#### PROBLEM TO WORK ON:
Give back the whole listing exactly as it is written.

#### EXERCISE INPUTS:
________________________________________

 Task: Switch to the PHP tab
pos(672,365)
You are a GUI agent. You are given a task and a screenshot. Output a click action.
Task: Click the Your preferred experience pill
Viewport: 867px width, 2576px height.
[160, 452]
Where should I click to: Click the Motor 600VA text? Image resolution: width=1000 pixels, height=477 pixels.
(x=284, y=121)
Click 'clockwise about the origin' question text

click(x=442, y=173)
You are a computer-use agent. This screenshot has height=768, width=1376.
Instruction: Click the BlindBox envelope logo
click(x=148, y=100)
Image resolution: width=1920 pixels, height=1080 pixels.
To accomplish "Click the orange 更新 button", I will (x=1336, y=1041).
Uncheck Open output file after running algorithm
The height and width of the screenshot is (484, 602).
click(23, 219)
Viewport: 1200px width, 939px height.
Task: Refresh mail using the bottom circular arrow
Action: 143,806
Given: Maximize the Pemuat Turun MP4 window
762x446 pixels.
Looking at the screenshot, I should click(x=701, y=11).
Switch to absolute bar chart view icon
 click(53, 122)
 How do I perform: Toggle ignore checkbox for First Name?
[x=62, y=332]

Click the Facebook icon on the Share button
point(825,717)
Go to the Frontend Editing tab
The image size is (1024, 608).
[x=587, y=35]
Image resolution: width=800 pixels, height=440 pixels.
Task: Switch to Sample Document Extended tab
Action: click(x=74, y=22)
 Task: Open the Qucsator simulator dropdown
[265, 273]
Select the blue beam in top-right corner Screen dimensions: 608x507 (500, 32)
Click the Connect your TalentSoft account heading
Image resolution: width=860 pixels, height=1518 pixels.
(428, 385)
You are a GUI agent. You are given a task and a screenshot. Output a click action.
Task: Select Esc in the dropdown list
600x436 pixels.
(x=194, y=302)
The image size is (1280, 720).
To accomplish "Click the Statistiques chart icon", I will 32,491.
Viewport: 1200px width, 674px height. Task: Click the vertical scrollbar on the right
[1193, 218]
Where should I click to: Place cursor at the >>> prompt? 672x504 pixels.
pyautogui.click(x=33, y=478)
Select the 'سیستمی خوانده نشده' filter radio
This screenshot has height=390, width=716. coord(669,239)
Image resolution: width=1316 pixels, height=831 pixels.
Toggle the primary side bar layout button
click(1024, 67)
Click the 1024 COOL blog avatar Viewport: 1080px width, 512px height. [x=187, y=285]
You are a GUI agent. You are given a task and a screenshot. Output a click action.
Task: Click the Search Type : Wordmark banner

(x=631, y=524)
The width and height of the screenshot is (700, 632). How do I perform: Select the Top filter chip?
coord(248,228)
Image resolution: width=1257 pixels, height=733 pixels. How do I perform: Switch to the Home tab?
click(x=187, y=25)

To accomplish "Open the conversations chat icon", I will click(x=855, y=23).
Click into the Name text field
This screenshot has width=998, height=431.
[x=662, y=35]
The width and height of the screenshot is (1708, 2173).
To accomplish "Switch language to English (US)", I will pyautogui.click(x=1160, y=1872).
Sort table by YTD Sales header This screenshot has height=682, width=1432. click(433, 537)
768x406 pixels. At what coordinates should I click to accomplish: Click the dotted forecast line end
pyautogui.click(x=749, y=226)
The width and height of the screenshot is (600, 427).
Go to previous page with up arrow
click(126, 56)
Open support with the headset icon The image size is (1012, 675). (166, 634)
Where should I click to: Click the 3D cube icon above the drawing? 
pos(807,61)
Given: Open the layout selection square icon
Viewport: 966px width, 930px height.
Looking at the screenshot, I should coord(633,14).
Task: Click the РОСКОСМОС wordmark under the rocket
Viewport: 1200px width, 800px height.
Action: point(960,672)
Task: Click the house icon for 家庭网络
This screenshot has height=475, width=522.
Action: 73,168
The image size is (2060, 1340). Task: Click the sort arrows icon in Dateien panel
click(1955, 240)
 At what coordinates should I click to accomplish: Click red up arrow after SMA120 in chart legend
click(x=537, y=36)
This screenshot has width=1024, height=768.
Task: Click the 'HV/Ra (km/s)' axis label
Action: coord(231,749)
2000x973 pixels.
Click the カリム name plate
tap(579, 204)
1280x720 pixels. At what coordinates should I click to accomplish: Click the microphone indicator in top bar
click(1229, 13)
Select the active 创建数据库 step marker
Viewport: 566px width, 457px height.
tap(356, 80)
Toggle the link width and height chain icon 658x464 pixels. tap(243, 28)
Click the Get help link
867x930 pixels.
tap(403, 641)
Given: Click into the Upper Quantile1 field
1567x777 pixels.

________________________________________

#### ANSWER TO THE PROBLEM:
 Task: Switch to the PHP tab
pos(672,365)
You are a GUI agent. You are given a task and a screenshot. Output a click action.
Task: Click the Your preferred experience pill
Viewport: 867px width, 2576px height.
[160, 452]
Where should I click to: Click the Motor 600VA text? Image resolution: width=1000 pixels, height=477 pixels.
(x=284, y=121)
Click 'clockwise about the origin' question text

click(x=442, y=173)
You are a computer-use agent. This screenshot has height=768, width=1376.
Instruction: Click the BlindBox envelope logo
click(x=148, y=100)
Image resolution: width=1920 pixels, height=1080 pixels.
To accomplish "Click the orange 更新 button", I will (x=1336, y=1041).
Uncheck Open output file after running algorithm
The height and width of the screenshot is (484, 602).
click(23, 219)
Viewport: 1200px width, 939px height.
Task: Refresh mail using the bottom circular arrow
Action: 143,806
Given: Maximize the Pemuat Turun MP4 window
762x446 pixels.
Looking at the screenshot, I should click(x=701, y=11).
Switch to absolute bar chart view icon
 click(53, 122)
 How do I perform: Toggle ignore checkbox for First Name?
[x=62, y=332]

Click the Facebook icon on the Share button
point(825,717)
Go to the Frontend Editing tab
The image size is (1024, 608).
[x=587, y=35]
Image resolution: width=800 pixels, height=440 pixels.
Task: Switch to Sample Document Extended tab
Action: click(x=74, y=22)
 Task: Open the Qucsator simulator dropdown
[265, 273]
Select the blue beam in top-right corner Screen dimensions: 608x507 (500, 32)
Click the Connect your TalentSoft account heading
Image resolution: width=860 pixels, height=1518 pixels.
(428, 385)
You are a GUI agent. You are given a task and a screenshot. Output a click action.
Task: Select Esc in the dropdown list
600x436 pixels.
(x=194, y=302)
The image size is (1280, 720).
To accomplish "Click the Statistiques chart icon", I will 32,491.
Viewport: 1200px width, 674px height. Task: Click the vertical scrollbar on the right
[1193, 218]
Where should I click to: Place cursor at the >>> prompt? 672x504 pixels.
pyautogui.click(x=33, y=478)
Select the 'سیستمی خوانده نشده' filter radio
This screenshot has height=390, width=716. coord(669,239)
Image resolution: width=1316 pixels, height=831 pixels.
Toggle the primary side bar layout button
click(1024, 67)
Click the 1024 COOL blog avatar Viewport: 1080px width, 512px height. [x=187, y=285]
You are a GUI agent. You are given a task and a screenshot. Output a click action.
Task: Click the Search Type : Wordmark banner

(x=631, y=524)
The width and height of the screenshot is (700, 632). How do I perform: Select the Top filter chip?
coord(248,228)
Image resolution: width=1257 pixels, height=733 pixels. How do I perform: Switch to the Home tab?
click(x=187, y=25)

To accomplish "Open the conversations chat icon", I will click(x=855, y=23).
Click into the Name text field
This screenshot has width=998, height=431.
[x=662, y=35]
The width and height of the screenshot is (1708, 2173).
To accomplish "Switch language to English (US)", I will pyautogui.click(x=1160, y=1872).
Sort table by YTD Sales header This screenshot has height=682, width=1432. click(433, 537)
768x406 pixels. At what coordinates should I click to accomplish: Click the dotted forecast line end
pyautogui.click(x=749, y=226)
The width and height of the screenshot is (600, 427).
Go to previous page with up arrow
click(126, 56)
Open support with the headset icon The image size is (1012, 675). (166, 634)
Where should I click to: Click the 3D cube icon above the drawing? 
pos(807,61)
Given: Open the layout selection square icon
Viewport: 966px width, 930px height.
Looking at the screenshot, I should coord(633,14).
Task: Click the РОСКОСМОС wordmark under the rocket
Viewport: 1200px width, 800px height.
Action: point(960,672)
Task: Click the house icon for 家庭网络
This screenshot has height=475, width=522.
Action: 73,168
The image size is (2060, 1340). Task: Click the sort arrows icon in Dateien panel
click(1955, 240)
 At what coordinates should I click to accomplish: Click red up arrow after SMA120 in chart legend
click(x=537, y=36)
This screenshot has width=1024, height=768.
Task: Click the 'HV/Ra (km/s)' axis label
Action: coord(231,749)
2000x973 pixels.
Click the カリム name plate
tap(579, 204)
1280x720 pixels. At what coordinates should I click to accomplish: Click the microphone indicator in top bar
click(1229, 13)
Select the active 创建数据库 step marker
Viewport: 566px width, 457px height.
tap(356, 80)
Toggle the link width and height chain icon 658x464 pixels. tap(243, 28)
Click the Get help link
867x930 pixels.
tap(403, 641)
Given: Click into the Upper Quantile1 field
1567x777 pixels.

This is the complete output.